Work order>
Starting with the first line of the data below, copy each line up to and including the one containing "Refresh the app preview". Pictures stay out.

Stored records:
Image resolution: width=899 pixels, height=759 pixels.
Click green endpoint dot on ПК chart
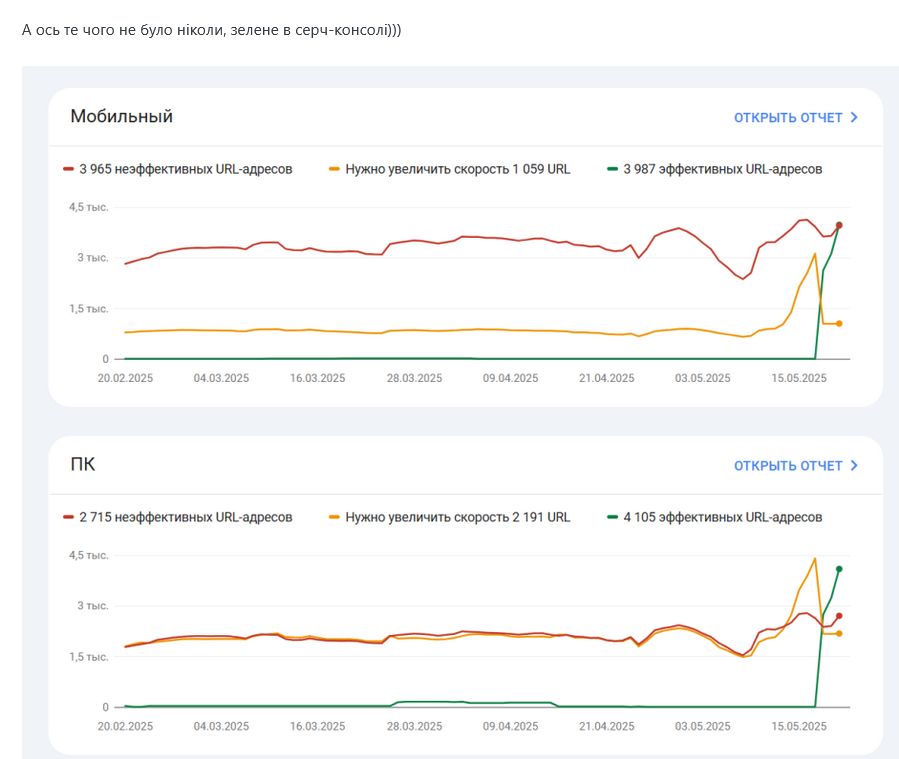coord(839,569)
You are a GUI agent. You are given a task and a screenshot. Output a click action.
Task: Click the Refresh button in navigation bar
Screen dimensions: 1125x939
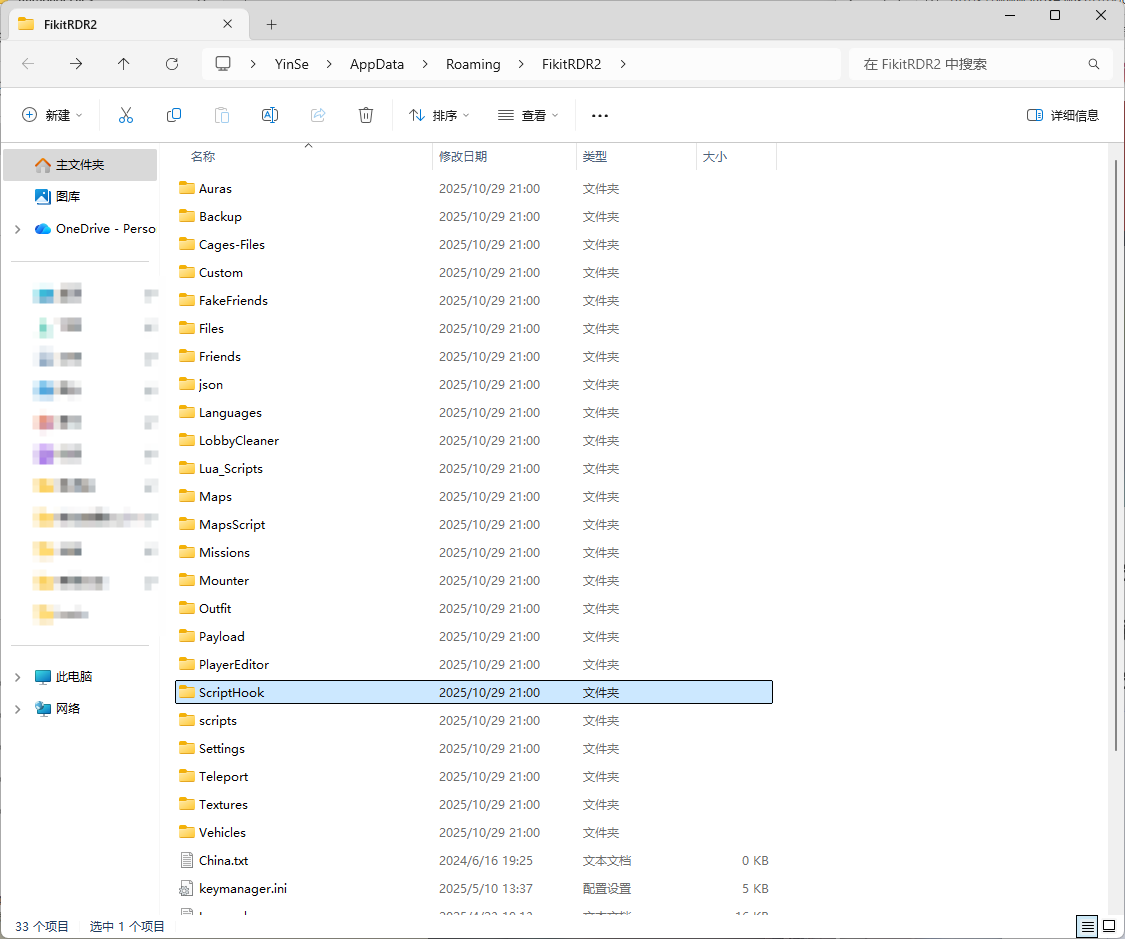[x=172, y=64]
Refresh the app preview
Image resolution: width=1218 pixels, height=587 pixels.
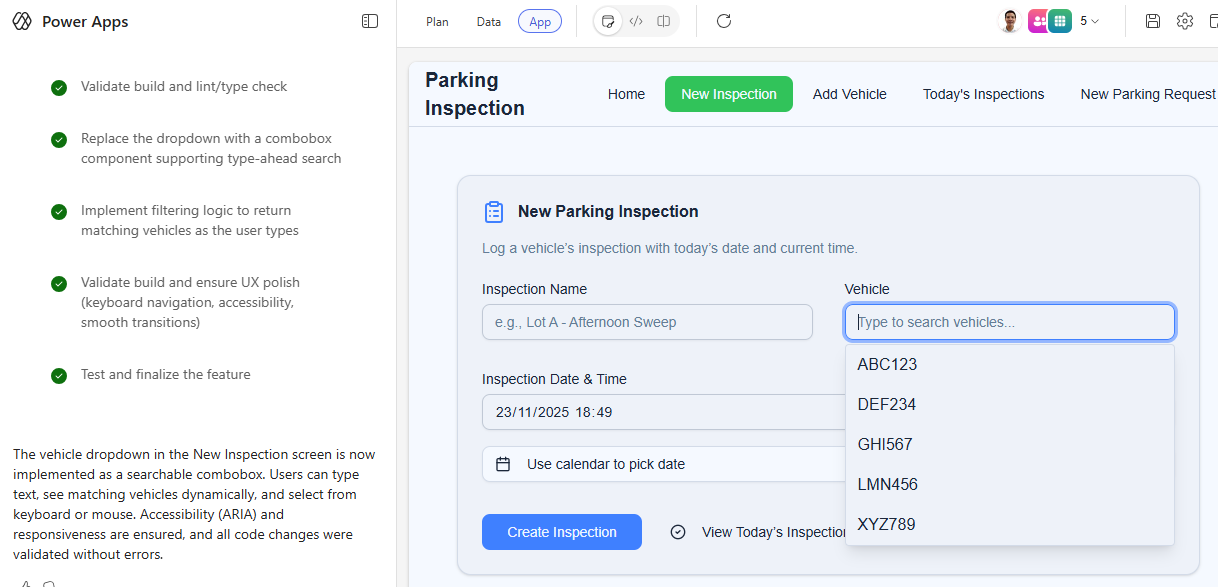(724, 21)
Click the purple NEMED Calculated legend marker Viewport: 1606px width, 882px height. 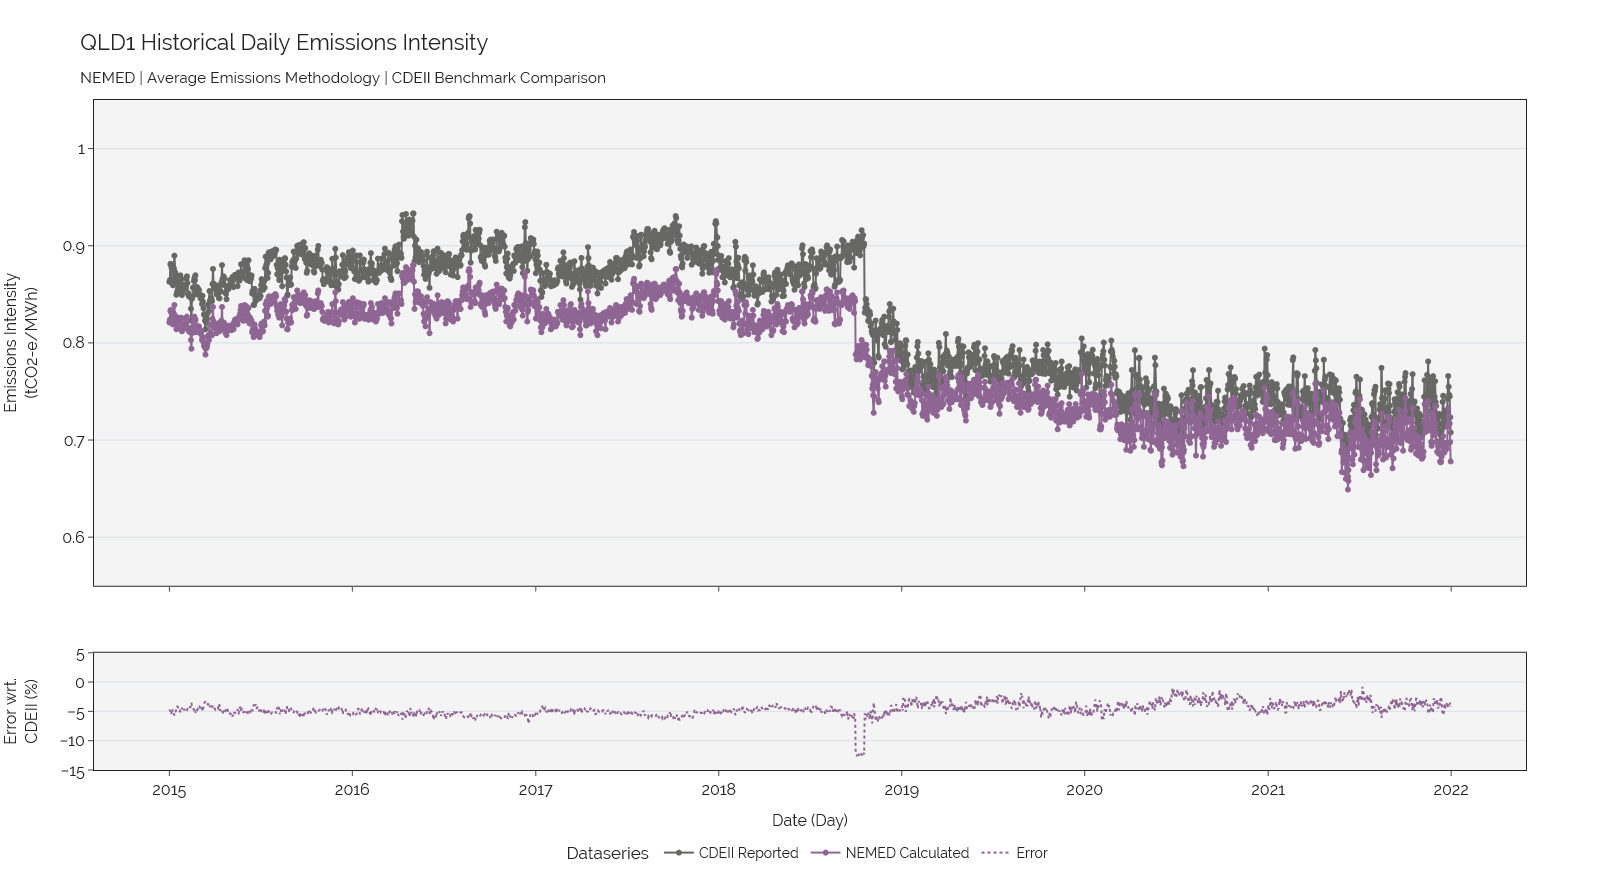pyautogui.click(x=825, y=853)
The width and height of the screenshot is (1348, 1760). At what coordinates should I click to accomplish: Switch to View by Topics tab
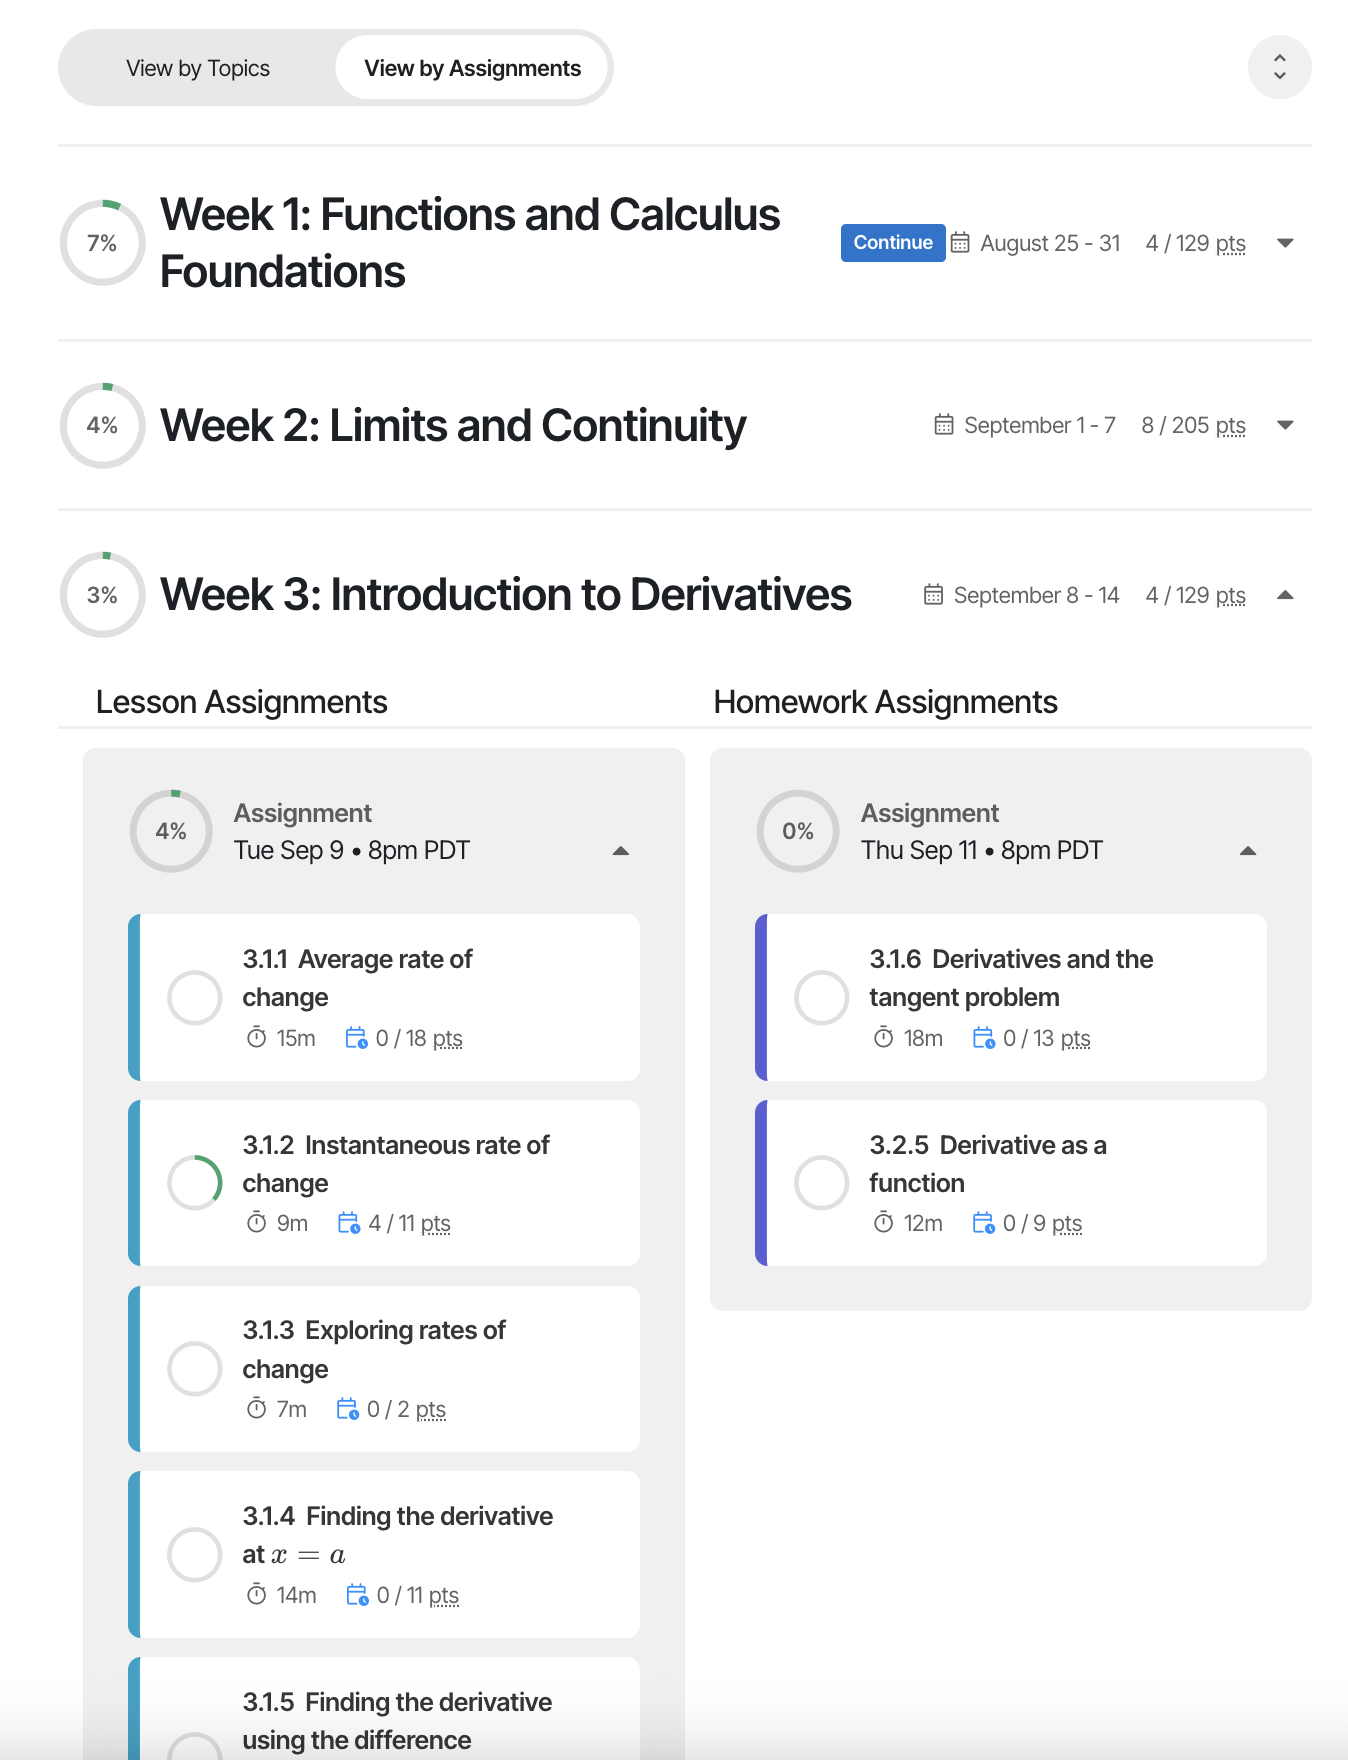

Result>
Image resolution: width=899 pixels, height=759 pixels.
Click green endpoint dot on ПК chart
coord(839,569)
You are a GUI agent. You are given a task and a screenshot. Output a click action.
Task: Click the Refresh button in navigation bar
Screen dimensions: 1125x939
[x=172, y=64]
Refresh the app preview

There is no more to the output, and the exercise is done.